THE TASK>
Continue the passage on political institutions from the point at which it ends.

SELECTION>
Two possible democratic interventions specifically designed for political and social institutions

Political institutions are the organizations in a government that create, enforce, and apply laws. They often mediate conflict, make (governmental) policy on the economy and social systems, and otherwise provide representation for the population.

In general, democratic political regimes are divided into two types: presidential (headed by a president) and parliamentary (headed by a parliament). Legislatures built to support the regimes are unicameral (only one house) or bicameral (two houses—for example, a senate and a house of representatives or a house of commons and a house of lords).

Party systems can be two-party or multiparty and the parties can be strong or weak depending on their level of internal cohesion. The political institutions are those bodies—parties, legislatures, and heads of state—that make up the whole mechanism of modern governments.

In addition, political institutions include political party organizations, trade unions, and the (legal) courts. The term 'political Institutions' may also refer to the recognized structure of rules and principles within which the above organizations operate, including such concepts as the right to vote, a responsible government, and accountability.

Political institutions and systems have a direct impact on the business environment and activities of a country. For example, a political system that is straightforward and evolving when it comes to the political participation of the people and laser-focused on the well-being of its citizens contributes to positive economic growth in its region.

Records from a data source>
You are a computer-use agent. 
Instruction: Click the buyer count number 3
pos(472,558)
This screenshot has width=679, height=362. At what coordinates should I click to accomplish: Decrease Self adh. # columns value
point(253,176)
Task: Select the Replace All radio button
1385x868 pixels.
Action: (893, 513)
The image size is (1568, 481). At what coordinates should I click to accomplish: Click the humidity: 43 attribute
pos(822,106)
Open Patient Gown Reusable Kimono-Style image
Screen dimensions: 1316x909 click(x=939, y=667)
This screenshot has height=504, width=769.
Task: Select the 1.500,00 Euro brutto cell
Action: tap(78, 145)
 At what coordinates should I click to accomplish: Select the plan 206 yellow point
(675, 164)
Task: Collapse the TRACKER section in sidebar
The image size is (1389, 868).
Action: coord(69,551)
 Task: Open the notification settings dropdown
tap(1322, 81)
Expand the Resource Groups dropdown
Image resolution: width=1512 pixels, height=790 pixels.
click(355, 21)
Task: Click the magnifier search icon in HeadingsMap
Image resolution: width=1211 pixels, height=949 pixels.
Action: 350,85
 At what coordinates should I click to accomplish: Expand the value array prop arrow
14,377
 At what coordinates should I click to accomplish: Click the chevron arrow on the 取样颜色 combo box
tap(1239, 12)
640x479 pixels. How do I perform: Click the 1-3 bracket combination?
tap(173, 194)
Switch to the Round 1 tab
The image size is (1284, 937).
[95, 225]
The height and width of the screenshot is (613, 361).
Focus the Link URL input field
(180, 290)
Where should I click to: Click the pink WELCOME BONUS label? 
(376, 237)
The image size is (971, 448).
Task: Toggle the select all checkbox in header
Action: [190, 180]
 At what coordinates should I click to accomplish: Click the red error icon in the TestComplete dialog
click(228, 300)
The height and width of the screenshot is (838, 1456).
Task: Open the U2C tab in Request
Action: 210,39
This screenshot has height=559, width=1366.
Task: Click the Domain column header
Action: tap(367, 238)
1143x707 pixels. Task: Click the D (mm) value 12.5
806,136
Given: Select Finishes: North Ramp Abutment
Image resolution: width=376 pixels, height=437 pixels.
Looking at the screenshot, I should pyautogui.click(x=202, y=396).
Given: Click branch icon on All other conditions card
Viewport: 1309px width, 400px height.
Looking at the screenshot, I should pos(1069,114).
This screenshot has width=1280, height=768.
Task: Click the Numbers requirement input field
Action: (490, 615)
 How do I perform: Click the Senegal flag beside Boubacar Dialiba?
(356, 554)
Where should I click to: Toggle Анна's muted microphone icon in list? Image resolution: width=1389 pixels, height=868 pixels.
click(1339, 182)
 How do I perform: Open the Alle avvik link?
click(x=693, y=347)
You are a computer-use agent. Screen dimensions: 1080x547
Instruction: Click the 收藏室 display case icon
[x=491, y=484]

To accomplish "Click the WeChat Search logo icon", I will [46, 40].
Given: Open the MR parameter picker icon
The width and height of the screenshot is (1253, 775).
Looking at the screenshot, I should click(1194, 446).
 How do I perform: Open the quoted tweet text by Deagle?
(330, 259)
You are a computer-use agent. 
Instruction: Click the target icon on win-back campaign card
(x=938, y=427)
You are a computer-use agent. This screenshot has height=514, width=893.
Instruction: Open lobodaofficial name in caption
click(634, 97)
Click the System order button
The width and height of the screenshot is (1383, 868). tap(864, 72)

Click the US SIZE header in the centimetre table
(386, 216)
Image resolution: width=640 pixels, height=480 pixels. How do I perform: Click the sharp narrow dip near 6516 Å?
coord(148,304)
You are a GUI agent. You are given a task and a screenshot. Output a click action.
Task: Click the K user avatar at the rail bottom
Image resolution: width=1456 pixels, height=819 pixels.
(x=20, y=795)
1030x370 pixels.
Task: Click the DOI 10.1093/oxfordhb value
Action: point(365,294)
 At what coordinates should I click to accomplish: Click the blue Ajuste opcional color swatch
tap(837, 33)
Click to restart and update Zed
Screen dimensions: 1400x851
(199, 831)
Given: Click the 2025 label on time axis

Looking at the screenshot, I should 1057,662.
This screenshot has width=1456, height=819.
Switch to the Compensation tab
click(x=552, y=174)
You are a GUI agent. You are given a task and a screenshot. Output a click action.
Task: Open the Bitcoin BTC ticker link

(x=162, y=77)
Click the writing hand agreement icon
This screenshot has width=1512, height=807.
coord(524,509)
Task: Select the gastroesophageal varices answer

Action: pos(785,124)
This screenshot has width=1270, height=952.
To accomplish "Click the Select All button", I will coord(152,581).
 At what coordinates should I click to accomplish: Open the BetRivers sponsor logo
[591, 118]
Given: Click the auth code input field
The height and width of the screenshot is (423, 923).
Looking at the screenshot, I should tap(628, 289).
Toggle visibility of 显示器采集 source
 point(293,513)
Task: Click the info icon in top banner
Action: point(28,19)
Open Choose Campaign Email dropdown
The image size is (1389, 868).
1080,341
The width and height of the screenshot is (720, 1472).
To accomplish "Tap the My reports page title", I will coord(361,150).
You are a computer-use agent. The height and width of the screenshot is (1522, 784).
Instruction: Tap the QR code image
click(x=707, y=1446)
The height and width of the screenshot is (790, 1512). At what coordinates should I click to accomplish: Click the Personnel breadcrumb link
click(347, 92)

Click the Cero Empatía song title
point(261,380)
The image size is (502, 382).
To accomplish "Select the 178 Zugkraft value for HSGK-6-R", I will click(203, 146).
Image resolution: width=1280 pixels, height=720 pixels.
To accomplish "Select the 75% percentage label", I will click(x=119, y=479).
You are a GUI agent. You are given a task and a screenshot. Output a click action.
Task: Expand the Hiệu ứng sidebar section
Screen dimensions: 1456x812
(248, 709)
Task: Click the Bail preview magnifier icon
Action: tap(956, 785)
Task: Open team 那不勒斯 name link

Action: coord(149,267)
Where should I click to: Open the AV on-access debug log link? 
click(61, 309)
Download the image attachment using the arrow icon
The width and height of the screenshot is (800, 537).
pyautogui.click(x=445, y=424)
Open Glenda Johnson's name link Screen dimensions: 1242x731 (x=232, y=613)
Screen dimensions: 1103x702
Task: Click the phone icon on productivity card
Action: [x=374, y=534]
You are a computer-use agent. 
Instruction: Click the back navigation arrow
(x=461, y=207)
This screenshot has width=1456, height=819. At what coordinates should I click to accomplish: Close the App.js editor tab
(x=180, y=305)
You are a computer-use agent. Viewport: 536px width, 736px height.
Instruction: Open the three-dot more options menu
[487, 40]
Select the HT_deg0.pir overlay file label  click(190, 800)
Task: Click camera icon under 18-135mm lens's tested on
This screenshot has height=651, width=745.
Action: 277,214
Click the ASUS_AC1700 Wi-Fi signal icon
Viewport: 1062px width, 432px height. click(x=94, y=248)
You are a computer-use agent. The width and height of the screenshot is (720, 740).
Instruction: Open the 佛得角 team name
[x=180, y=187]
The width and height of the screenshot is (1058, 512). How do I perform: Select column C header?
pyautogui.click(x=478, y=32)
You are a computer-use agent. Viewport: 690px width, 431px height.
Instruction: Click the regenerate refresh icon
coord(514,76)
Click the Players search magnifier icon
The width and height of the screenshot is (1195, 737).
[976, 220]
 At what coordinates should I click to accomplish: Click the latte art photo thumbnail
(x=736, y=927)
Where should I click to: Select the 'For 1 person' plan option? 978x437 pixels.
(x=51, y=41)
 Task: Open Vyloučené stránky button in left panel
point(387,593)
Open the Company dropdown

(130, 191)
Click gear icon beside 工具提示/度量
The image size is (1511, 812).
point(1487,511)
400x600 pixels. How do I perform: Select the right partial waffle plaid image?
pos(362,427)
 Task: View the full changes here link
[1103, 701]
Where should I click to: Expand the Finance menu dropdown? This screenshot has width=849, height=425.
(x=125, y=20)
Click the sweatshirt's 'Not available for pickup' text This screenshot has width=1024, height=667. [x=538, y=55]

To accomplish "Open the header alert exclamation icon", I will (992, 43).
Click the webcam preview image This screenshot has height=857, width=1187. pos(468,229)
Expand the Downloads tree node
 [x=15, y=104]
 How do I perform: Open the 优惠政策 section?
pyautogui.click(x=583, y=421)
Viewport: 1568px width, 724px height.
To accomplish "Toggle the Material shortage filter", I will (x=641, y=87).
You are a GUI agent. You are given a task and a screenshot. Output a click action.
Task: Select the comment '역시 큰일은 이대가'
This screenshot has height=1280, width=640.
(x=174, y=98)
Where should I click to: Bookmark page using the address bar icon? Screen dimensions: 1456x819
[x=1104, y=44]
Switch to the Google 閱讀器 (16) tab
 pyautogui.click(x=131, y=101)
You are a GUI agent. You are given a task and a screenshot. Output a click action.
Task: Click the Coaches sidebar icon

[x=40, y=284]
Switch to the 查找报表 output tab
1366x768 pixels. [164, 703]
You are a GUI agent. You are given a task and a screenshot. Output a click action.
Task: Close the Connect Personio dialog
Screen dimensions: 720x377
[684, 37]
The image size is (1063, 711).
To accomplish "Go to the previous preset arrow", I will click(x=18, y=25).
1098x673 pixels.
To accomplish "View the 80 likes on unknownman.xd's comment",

TASK RESULT>
Every society must have a type of political system so that it may allocate resources and ongoing procedures appropriately. A political institution sets the rules in which an orderly society obeys and ultimately decides and administers the laws for those that do not obey.

The political system consists of both politics and government and involves the law, economy, culture, and other social concepts.

The most popular political systems that we know of around the world can be reduced to a few simple core concepts. Many additional types of political systems are similar in idea or root, but most tend to surround concepts of:

  • Democracy: A system of government by the whole population or all the eligible members of a state, typically through elected representatives.
  • Republic: A state in which supreme power is held by the people and their elected representatives and that has an elected or nominated president rather than a monarch.
  • Monarchy: A form of government in which one person reigns, typically a king or a queen. The authority, also known as a crown, is typically inherited.
  • Communism: A system of government in which the state plans and controls the economy. Often, an authoritarian party holds power and state controls are imposed.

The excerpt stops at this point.